> [ASSIGNED TASK]
Recast every line of the saved entries below as a JSON list of strings, one string per line, leaving out blank lines.

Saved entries
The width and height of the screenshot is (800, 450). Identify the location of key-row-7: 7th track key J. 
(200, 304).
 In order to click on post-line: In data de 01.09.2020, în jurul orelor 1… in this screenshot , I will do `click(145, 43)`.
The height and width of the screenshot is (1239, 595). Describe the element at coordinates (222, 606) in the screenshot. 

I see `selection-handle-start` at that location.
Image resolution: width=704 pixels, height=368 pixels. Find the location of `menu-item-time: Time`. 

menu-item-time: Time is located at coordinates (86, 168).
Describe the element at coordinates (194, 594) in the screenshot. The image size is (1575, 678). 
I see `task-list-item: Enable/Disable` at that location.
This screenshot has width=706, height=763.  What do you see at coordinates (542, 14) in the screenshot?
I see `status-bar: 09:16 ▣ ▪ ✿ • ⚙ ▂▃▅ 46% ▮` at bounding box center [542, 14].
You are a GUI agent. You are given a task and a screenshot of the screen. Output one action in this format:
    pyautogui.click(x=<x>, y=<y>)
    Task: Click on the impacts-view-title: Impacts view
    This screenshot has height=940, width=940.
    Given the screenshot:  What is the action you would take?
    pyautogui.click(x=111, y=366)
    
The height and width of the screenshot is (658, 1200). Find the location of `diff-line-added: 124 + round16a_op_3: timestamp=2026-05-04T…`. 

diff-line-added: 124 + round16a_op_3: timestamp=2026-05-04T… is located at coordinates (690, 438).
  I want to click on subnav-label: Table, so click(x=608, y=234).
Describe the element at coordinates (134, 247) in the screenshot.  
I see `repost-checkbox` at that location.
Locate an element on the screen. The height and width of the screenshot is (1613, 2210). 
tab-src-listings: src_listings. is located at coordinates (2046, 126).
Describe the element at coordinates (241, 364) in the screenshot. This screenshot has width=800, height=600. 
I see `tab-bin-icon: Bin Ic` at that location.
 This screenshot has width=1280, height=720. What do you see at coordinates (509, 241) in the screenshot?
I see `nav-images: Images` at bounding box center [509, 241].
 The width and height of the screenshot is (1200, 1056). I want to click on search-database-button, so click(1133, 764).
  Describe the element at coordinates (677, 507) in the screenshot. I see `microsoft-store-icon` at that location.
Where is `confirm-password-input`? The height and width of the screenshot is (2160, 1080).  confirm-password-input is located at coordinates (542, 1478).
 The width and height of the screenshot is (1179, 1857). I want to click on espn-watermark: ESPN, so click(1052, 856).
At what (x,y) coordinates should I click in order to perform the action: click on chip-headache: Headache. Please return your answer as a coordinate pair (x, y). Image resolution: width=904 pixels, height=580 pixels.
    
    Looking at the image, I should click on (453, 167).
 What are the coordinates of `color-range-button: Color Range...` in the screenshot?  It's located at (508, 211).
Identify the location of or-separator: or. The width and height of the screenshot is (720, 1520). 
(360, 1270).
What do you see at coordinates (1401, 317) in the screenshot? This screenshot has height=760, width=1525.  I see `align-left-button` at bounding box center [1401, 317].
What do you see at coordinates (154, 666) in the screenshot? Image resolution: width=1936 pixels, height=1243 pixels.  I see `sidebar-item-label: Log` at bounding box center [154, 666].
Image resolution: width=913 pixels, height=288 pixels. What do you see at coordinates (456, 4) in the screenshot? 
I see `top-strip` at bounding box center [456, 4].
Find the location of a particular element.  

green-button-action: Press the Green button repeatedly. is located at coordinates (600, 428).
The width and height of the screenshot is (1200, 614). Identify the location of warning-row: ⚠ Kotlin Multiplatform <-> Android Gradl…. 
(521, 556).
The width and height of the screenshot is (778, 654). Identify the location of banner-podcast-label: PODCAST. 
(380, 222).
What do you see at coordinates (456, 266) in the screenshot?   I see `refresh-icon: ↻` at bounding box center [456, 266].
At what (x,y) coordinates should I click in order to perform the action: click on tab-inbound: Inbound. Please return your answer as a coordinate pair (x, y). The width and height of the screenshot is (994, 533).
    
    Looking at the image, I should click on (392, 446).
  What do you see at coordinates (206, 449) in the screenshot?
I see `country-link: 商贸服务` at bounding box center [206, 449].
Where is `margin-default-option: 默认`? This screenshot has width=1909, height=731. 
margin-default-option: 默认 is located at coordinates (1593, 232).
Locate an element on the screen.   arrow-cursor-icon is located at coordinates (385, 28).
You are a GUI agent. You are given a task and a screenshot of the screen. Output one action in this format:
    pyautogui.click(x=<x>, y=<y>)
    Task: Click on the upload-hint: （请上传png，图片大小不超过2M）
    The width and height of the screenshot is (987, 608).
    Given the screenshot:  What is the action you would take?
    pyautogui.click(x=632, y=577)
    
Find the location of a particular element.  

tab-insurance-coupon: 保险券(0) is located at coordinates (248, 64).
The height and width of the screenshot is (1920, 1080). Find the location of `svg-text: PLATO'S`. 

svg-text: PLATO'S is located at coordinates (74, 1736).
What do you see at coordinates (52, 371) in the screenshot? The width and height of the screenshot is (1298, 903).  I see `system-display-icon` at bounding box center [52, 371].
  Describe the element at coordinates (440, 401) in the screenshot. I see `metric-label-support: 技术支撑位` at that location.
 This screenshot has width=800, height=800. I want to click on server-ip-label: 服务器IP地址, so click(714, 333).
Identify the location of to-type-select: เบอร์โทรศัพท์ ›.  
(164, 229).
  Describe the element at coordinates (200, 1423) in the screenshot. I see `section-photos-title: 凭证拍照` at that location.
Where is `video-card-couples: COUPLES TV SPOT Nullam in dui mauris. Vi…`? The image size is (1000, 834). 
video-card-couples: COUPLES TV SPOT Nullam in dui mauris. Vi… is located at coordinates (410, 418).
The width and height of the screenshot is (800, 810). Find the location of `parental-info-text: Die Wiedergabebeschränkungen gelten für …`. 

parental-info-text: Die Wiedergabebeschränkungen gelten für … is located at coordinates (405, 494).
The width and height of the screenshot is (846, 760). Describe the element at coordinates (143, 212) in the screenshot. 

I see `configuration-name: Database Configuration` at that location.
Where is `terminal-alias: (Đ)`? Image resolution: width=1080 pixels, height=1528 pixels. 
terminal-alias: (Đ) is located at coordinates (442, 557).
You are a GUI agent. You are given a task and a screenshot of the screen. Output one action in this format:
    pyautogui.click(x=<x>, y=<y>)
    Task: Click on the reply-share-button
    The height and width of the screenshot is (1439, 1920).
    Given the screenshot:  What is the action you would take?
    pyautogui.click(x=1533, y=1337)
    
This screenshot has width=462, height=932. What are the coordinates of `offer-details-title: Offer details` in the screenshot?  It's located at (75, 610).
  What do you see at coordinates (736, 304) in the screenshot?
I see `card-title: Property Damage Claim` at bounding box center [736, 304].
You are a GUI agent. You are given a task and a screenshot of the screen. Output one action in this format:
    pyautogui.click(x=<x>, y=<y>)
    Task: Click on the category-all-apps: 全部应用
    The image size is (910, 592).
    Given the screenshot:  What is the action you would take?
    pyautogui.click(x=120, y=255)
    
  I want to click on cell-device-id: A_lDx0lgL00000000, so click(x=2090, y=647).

> [EXERCISE SOLUTION]
[
  "The width and height of the screenshot is (800, 450). Identify the location of key-row-7: 7th track key J. ",
  "(200, 304).",
  " In order to click on post-line: In data de 01.09.2020, în jurul orelor 1… in this screenshot , I will do `click(145, 43)`.",
  "The height and width of the screenshot is (1239, 595). Describe the element at coordinates (222, 606) in the screenshot. ",
  "I see `selection-handle-start` at that location.",
  "Image resolution: width=704 pixels, height=368 pixels. Find the location of `menu-item-time: Time`. ",
  "menu-item-time: Time is located at coordinates (86, 168).",
  "Describe the element at coordinates (194, 594) in the screenshot. The image size is (1575, 678). ",
  "I see `task-list-item: Enable/Disable` at that location.",
  "This screenshot has width=706, height=763.  What do you see at coordinates (542, 14) in the screenshot?",
  "I see `status-bar: 09:16 ▣ ▪ ✿ • ⚙ ▂▃▅ 46% ▮` at bounding box center [542, 14].",
  "You are a GUI agent. You are given a task and a screenshot of the screen. Output one action in this format:",
  "    pyautogui.click(x=<x>, y=<y>)",
  "    Task: Click on the impacts-view-title: Impacts view",
  "    This screenshot has height=940, width=940.",
  "    Given the screenshot:  What is the action you would take?",
  "    pyautogui.click(x=111, y=366)",
  "The height and width of the screenshot is (658, 1200). Find the location of `diff-line-added: 124 + round16a_op_3: timestamp=2026-05-04T…`. ",
  "diff-line-added: 124 + round16a_op_3: timestamp=2026-05-04T… is located at coordinates (690, 438).",
  "  I want to click on subnav-label: Table, so click(x=608, y=234).",
  "Describe the element at coordinates (134, 247) in the screenshot.  ",
  "I see `repost-checkbox` at that location.",
  "Locate an element on the screen. The height and width of the screenshot is (1613, 2210). ",
  "tab-src-listings: src_listings. is located at coordinates (2046, 126).",
  "Describe the element at coordinates (241, 364) in the screenshot. This screenshot has width=800, height=600. ",
  "I see `tab-bin-icon: Bin Ic` at that location.",
  " This screenshot has width=1280, height=720. What do you see at coordinates (509, 241) in the screenshot?",
  "I see `nav-images: Images` at bounding box center [509, 241].",
  " The width and height of the screenshot is (1200, 1056). I want to click on search-database-button, so click(1133, 764).",
  "  Describe the element at coordinates (677, 507) in the screenshot. I see `microsoft-store-icon` at that location.",
  "Where is `confirm-password-input`? The height and width of the screenshot is (2160, 1080).  confirm-password-input is located at coordinates (542, 1478).",
  " The width and height of the screenshot is (1179, 1857). I want to click on espn-watermark: ESPN, so click(1052, 856).",
  "At what (x,y) coordinates should I click in order to perform the action: click on chip-headache: Headache. Please return your answer as a coordinate pair (x, y). Image resolution: width=904 pixels, height=580 pixels.",
  "    Looking at the image, I should click on (453, 167).",
  " What are the coordinates of `color-range-button: Color Range...` in the screenshot?  It's located at (508, 211).",
  "Identify the location of or-separator: or. The width and height of the screenshot is (720, 1520). ",
  "(360, 1270).",
  "What do you see at coordinates (1401, 317) in the screenshot? This screenshot has height=760, width=1525.  I see `align-left-button` at bounding box center [1401, 317].",
  "What do you see at coordinates (154, 666) in the screenshot? Image resolution: width=1936 pixels, height=1243 pixels.  I see `sidebar-item-label: Log` at bounding box center [154, 666].",
  "Image resolution: width=913 pixels, height=288 pixels. What do you see at coordinates (456, 4) in the screenshot? ",
  "I see `top-strip` at bounding box center [456, 4].",
  "Find the location of a particular element.  ",
  "green-button-action: Press the Green button repeatedly. is located at coordinates (600, 428).",
  "The width and height of the screenshot is (1200, 614). Identify the location of warning-row: ⚠ Kotlin Multiplatform <-> Android Gradl…. ",
  "(521, 556).",
  "The width and height of the screenshot is (778, 654). Identify the location of banner-podcast-label: PODCAST. ",
  "(380, 222).",
  "What do you see at coordinates (456, 266) in the screenshot?   I see `refresh-icon: ↻` at bounding box center [456, 266].",
  "At what (x,y) coordinates should I click in order to perform the action: click on tab-inbound: Inbound. Please return your answer as a coordinate pair (x, y). The width and height of the screenshot is (994, 533).",
  "    Looking at the image, I should click on (392, 446).",
  "  What do you see at coordinates (206, 449) in the screenshot?",
  "I see `country-link: 商贸服务` at bounding box center [206, 449].",
  "Where is `margin-default-option: 默认`? This screenshot has width=1909, height=731. ",
  "margin-default-option: 默认 is located at coordinates (1593, 232).",
  "Locate an element on the screen.   arrow-cursor-icon is located at coordinates (385, 28).",
  "You are a GUI agent. You are given a task and a screenshot of the screen. Output one action in this format:",
  "    pyautogui.click(x=<x>, y=<y>)",
  "    Task: Click on the upload-hint: （请上传png，图片大小不超过2M）",
  "    The width and height of the screenshot is (987, 608).",
  "    Given the screenshot:  What is the action you would take?",
  "    pyautogui.click(x=632, y=577)",
  "Find the location of a particular element.  ",
  "tab-insurance-coupon: 保险券(0) is located at coordinates (248, 64).",
  "The height and width of the screenshot is (1920, 1080). Find the location of `svg-text: PLATO'S`. ",
  "svg-text: PLATO'S is located at coordinates (74, 1736).",
  "What do you see at coordinates (52, 371) in the screenshot? The width and height of the screenshot is (1298, 903).  I see `system-display-icon` at bounding box center [52, 371].",
  "  Describe the element at coordinates (440, 401) in the screenshot. I see `metric-label-support: 技术支撑位` at that location.",
  " This screenshot has width=800, height=800. I want to click on server-ip-label: 服务器IP地址, so click(714, 333).",
  "Identify the location of to-type-select: เบอร์โทรศัพท์ ›.  ",
  "(164, 229).",
  "  Describe the element at coordinates (200, 1423) in the screenshot. I see `section-photos-title: 凭证拍照` at that location.",
  "Where is `video-card-couples: COUPLES TV SPOT Nullam in dui mauris. Vi…`? The image size is (1000, 834). ",
  "video-card-couples: COUPLES TV SPOT Nullam in dui mauris. Vi… is located at coordinates (410, 418).",
  "The width and height of the screenshot is (800, 810). Find the location of `parental-info-text: Die Wiedergabebeschränkungen gelten für …`. ",
  "parental-info-text: Die Wiedergabebeschränkungen gelten für … is located at coordinates (405, 494).",
  "The width and height of the screenshot is (846, 760). Describe the element at coordinates (143, 212) in the screenshot. ",
  "I see `configuration-name: Database Configuration` at that location.",
  "Where is `terminal-alias: (Đ)`? Image resolution: width=1080 pixels, height=1528 pixels. ",
  "terminal-alias: (Đ) is located at coordinates (442, 557).",
  "You are a GUI agent. You are given a task and a screenshot of the screen. Output one action in this format:",
  "    pyautogui.click(x=<x>, y=<y>)",
  "    Task: Click on the reply-share-button",
  "    The height and width of the screenshot is (1439, 1920).",
  "    Given the screenshot:  What is the action you would take?",
  "    pyautogui.click(x=1533, y=1337)",
  "This screenshot has width=462, height=932. What are the coordinates of `offer-details-title: Offer details` in the screenshot?  It's located at (75, 610).",
  "  What do you see at coordinates (736, 304) in the screenshot?",
  "I see `card-title: Property Damage Claim` at bounding box center [736, 304].",
  "You are a GUI agent. You are given a task and a screenshot of the screen. Output one action in this format:",
  "    pyautogui.click(x=<x>, y=<y>)",
  "    Task: Click on the category-all-apps: 全部应用",
  "    The image size is (910, 592).",
  "    Given the screenshot:  What is the action you would take?",
  "    pyautogui.click(x=120, y=255)",
  "  I want to click on cell-device-id: A_lDx0lgL00000000, so click(x=2090, y=647)."
]